This week, I will share the other side of a big event. In our Red Letters series, this goes smoothly for the mains in book one, and we see some of this mood later when these characters come up in their own rights and the more current timeline in later books. I don’t want to give too much away, just that this is a before anything really starts to happen…
Soulful, Fall 2009
“I can’t believe you just made a deal like that on a handshake…”
The seventeen year old man in plaid’s voice dripped with disbelief. He lifted one end of a table, waiting for the older man in his sixties to lift the other end.
“You are my grandson, not my boss.” They carried the table across the room and went for the next one together. “I know you worry about me, but I still can make decisions, and the deal is different. It lets us keep this bar in the family though. It won’t be torn down.”

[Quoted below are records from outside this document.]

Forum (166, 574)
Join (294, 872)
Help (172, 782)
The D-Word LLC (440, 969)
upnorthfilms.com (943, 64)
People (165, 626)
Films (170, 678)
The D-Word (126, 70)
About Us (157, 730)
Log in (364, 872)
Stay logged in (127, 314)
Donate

Gus elbowed his grandson, Greg. “Besides, the new partners are paying for all these renovations. I don’t have the business to do it myself, but they do. That Tweety reminds me of your grandma so much. I bet she can do what she clams, and fill this place like it was in its hayday.”
“But at what cost?” Greg moved on to chairs as Gus took a break.
“Listen, sometimes people need a place more than the place needs them. They needed a home. I needed a way to stay open long enough for you to graduate and inherit the third I kept for you.”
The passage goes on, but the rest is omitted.